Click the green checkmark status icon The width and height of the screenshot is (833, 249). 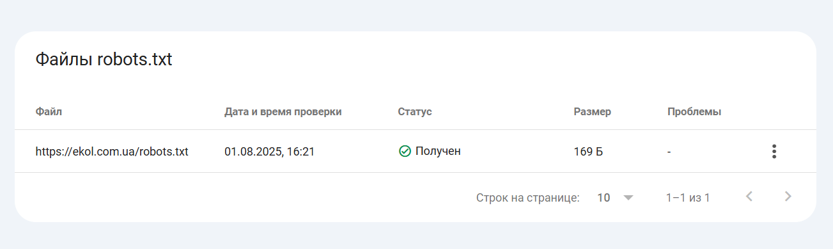click(405, 152)
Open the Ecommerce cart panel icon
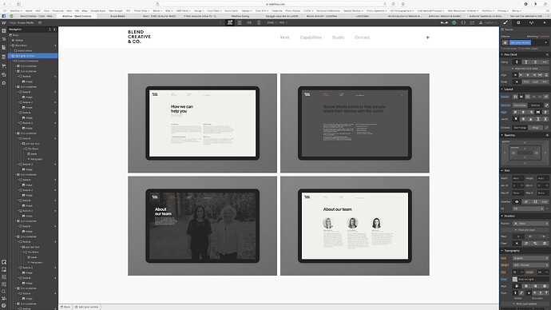Image resolution: width=551 pixels, height=310 pixels. click(4, 66)
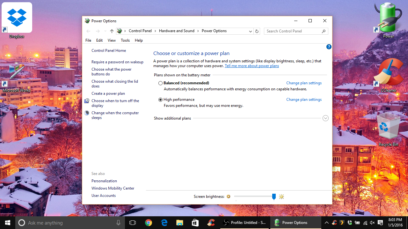Open the CCleaner desktop shortcut

point(388,75)
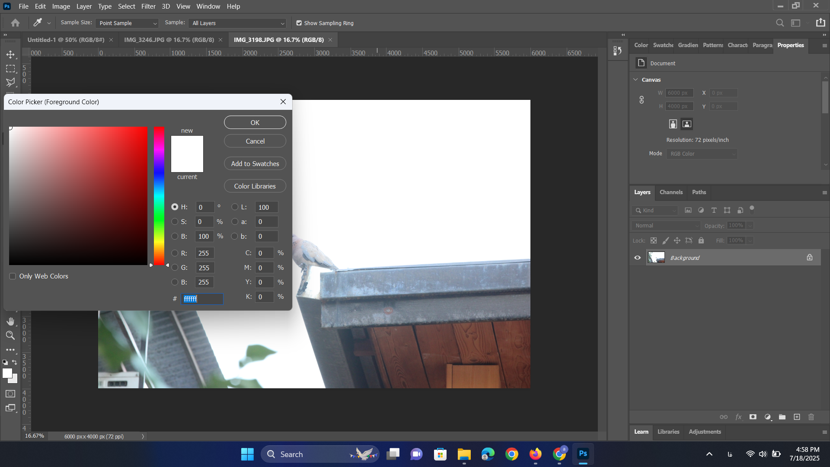Select the Hand tool
830x467 pixels.
10,321
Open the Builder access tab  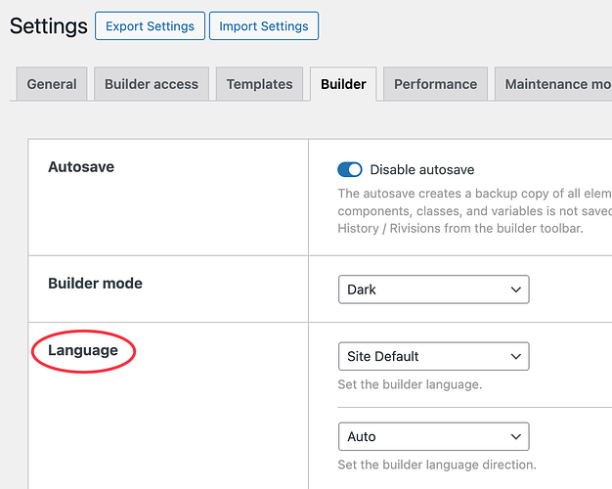tap(152, 84)
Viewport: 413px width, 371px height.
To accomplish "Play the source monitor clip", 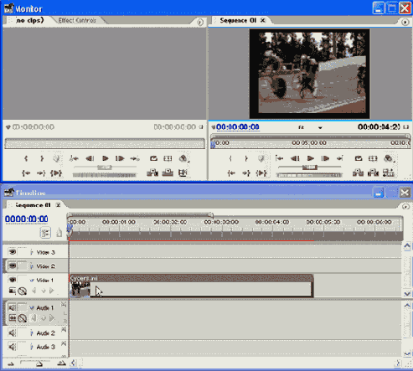I will [x=105, y=158].
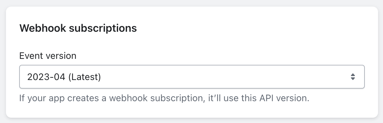This screenshot has height=123, width=383.
Task: Expand the webhook API version selector
Action: pyautogui.click(x=192, y=77)
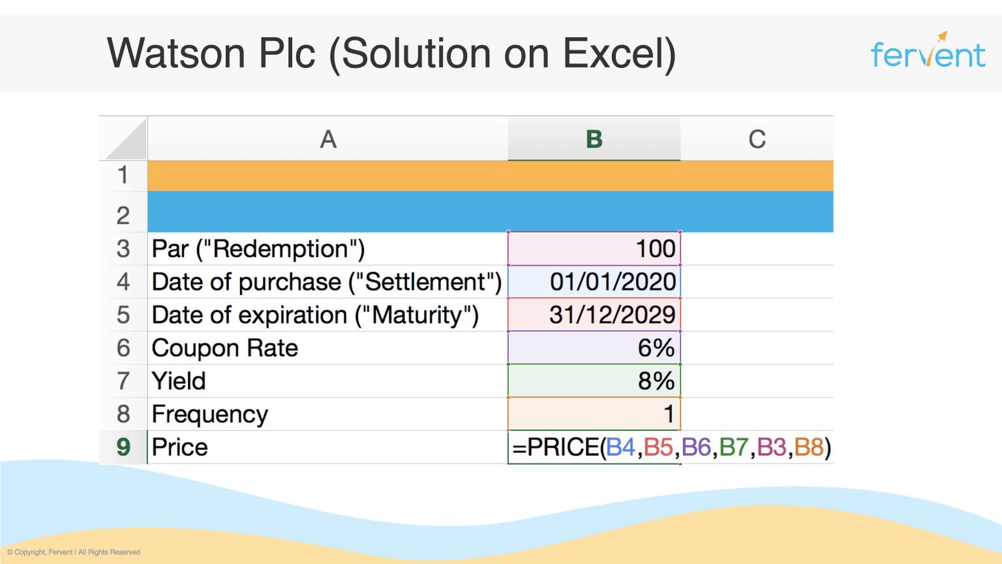Click the Maturity date 31/12/2029 cell
Screen dimensions: 1002x564
[593, 315]
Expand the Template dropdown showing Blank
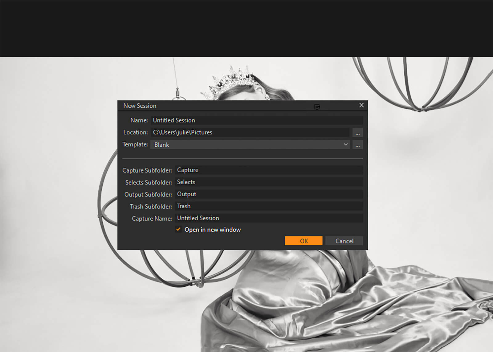This screenshot has height=352, width=493. point(250,145)
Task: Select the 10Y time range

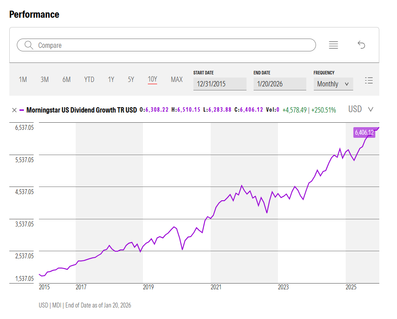Action: (x=152, y=80)
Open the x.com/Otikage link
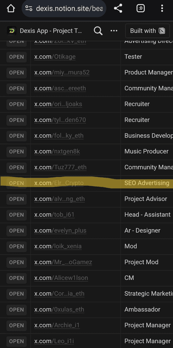This screenshot has height=348, width=173. (x=55, y=57)
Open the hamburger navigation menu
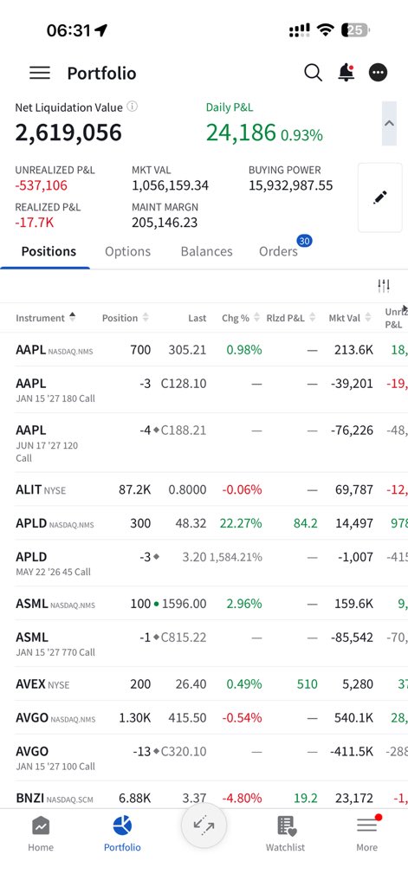 point(40,73)
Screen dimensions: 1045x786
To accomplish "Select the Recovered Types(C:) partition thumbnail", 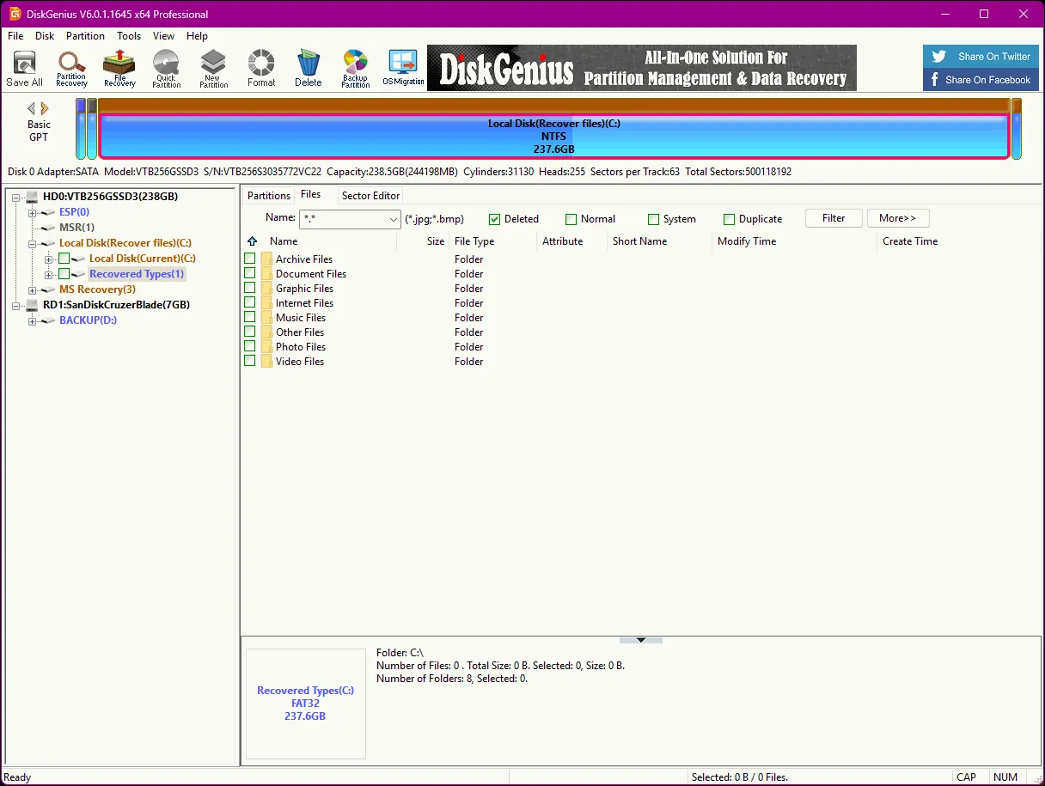I will pyautogui.click(x=305, y=703).
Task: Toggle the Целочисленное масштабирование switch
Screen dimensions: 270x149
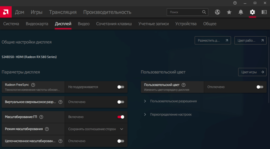Action: 121,141
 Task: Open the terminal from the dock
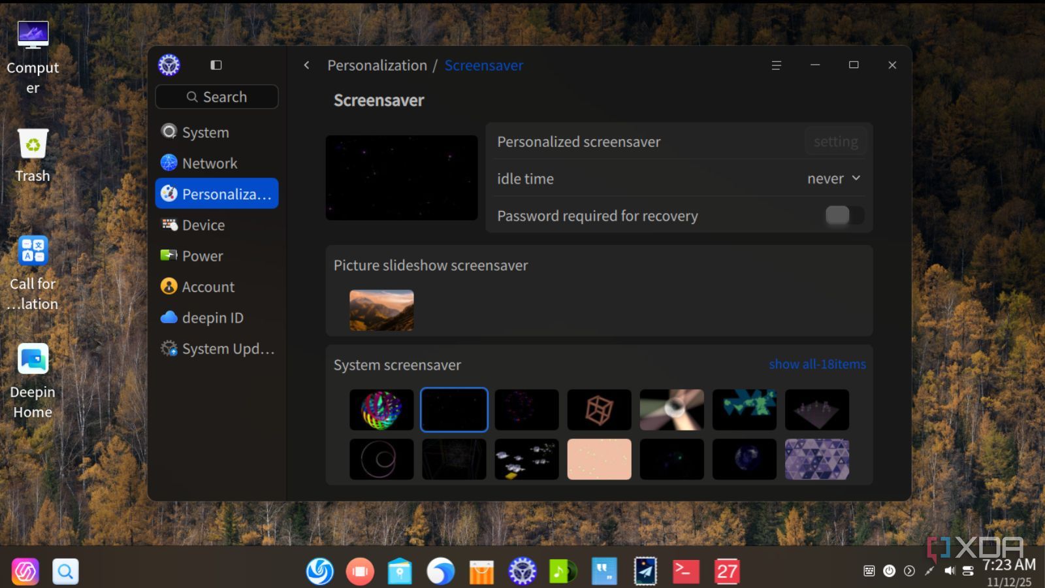pyautogui.click(x=686, y=572)
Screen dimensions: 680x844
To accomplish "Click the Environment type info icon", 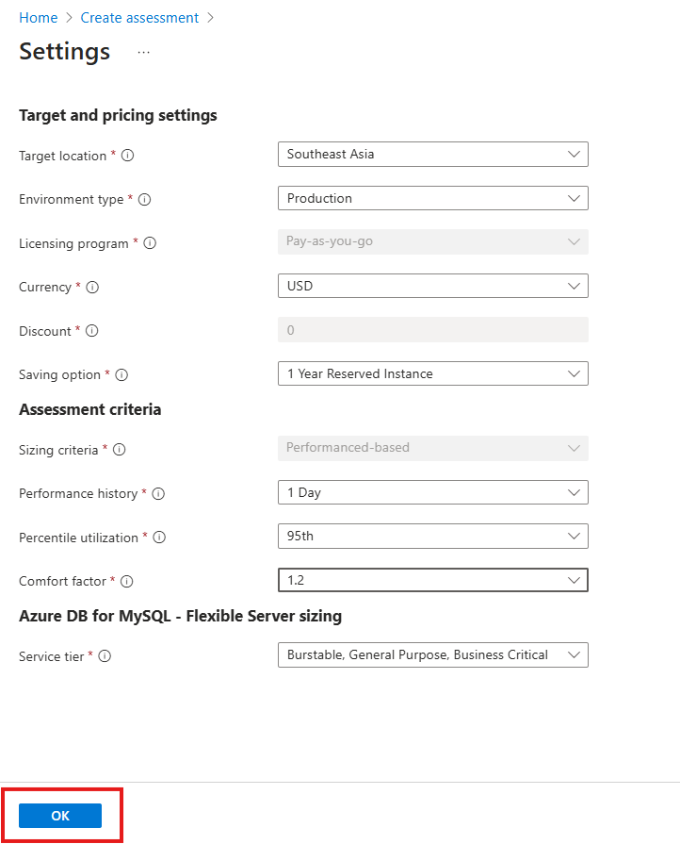I will point(144,199).
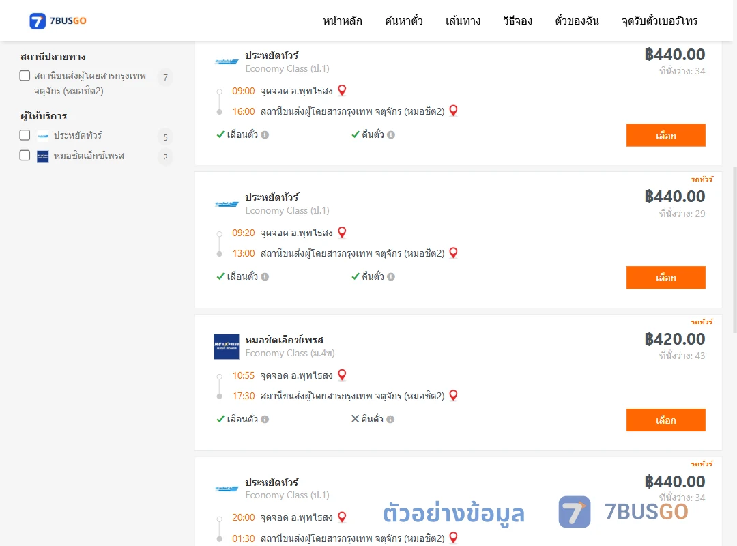This screenshot has width=737, height=546.
Task: Go to ค้นหาตั๋ว in the navigation
Action: pos(404,20)
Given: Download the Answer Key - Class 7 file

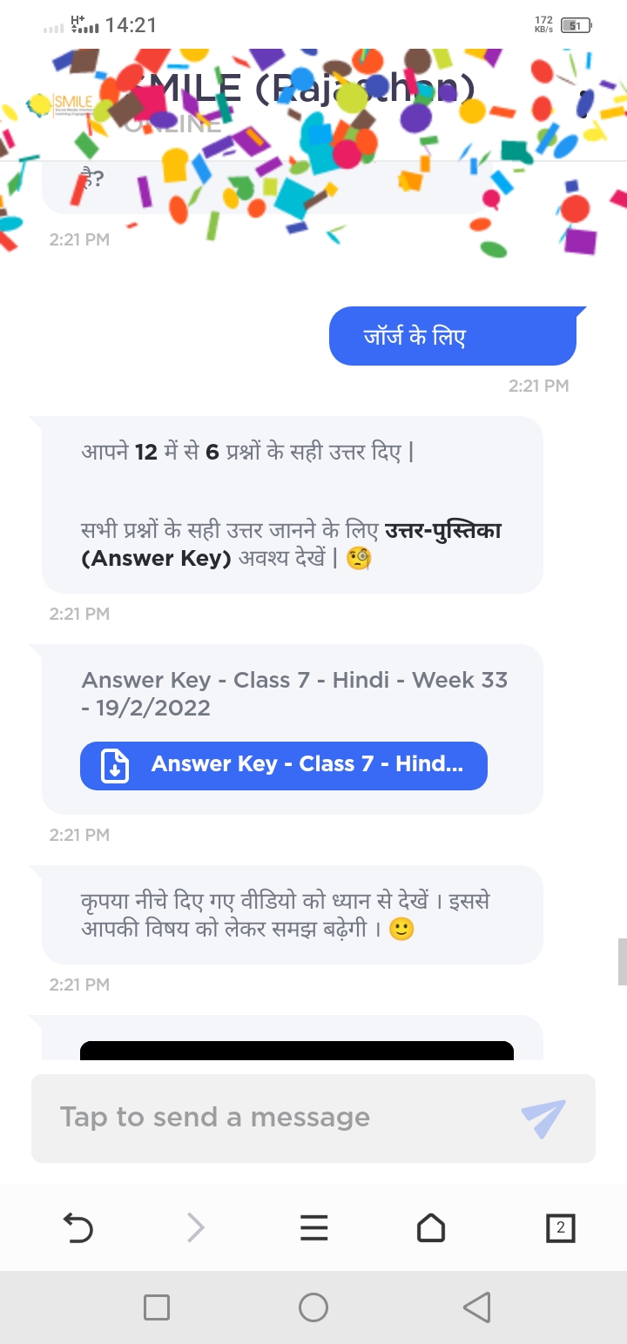Looking at the screenshot, I should point(284,766).
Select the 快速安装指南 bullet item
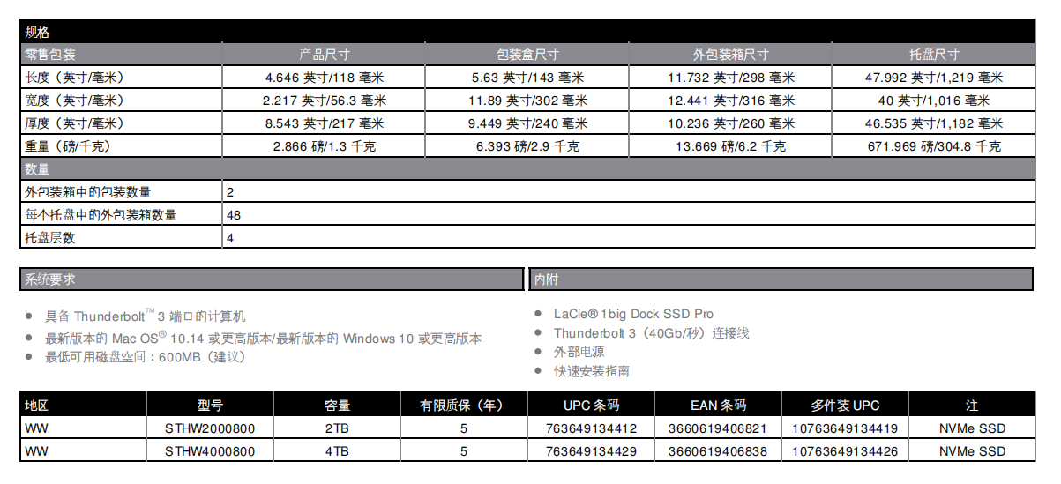Screen dimensions: 1061x484 pyautogui.click(x=591, y=371)
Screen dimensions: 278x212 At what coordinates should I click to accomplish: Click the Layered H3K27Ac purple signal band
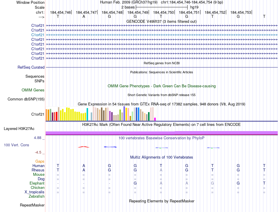coord(162,133)
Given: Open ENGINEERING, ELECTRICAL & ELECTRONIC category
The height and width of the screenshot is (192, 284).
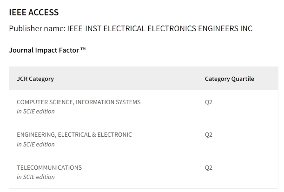Looking at the screenshot, I should tap(74, 135).
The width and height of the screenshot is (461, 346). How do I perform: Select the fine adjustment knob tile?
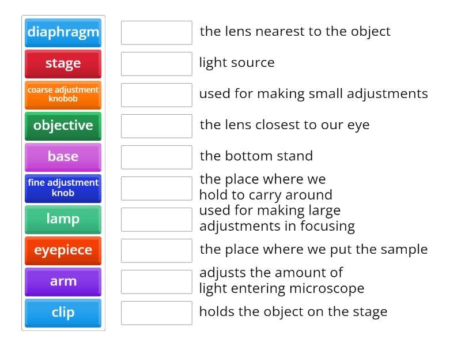pos(63,188)
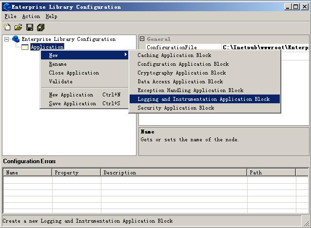
Task: Choose Caching Application Block from submenu
Action: coord(174,55)
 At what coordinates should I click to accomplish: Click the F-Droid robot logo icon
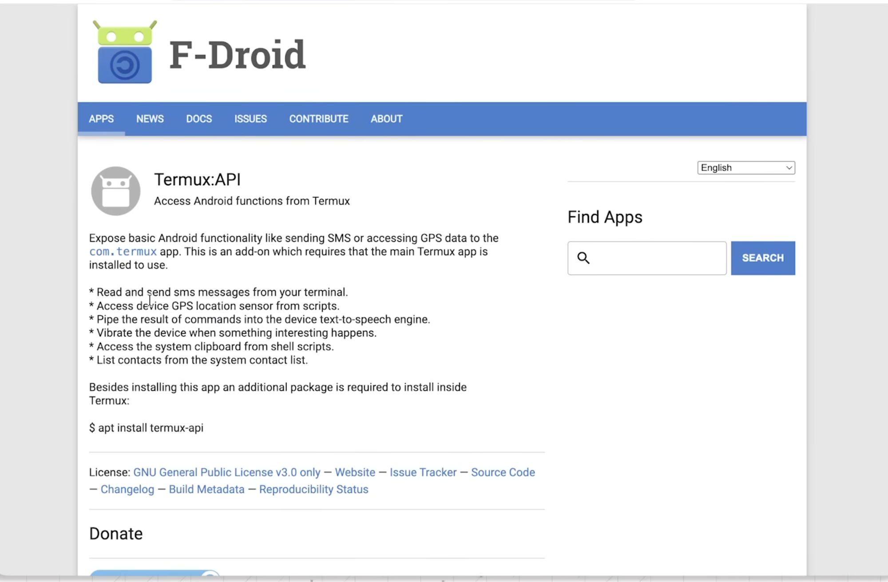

▸ **Task details**:
Arrange the listing as a two-column CSV with the headers instruction and response, starting with the line that contains "Given: Download the Answer Key - Class 7 file" and going on through the line that contains "coord(162,133)". Each row should pair one text with its answer, each in its own quoted field, with line breaks replaced by spaces and the pictures left out.

▸ **Complete answer**:
instruction,response
"Given: Download the Answer Key - Class 7 file","Looking at the screenshot, I should point(284,766)."
"Select the 快速安装指南 bullet item","Screen dimensions: 1061x484 pyautogui.click(x=591, y=371)"
"Screen dimensions: 278x212 At what coordinates should I click to accomplish: Click the Layered H3K27Ac purple signal band","coord(162,133)"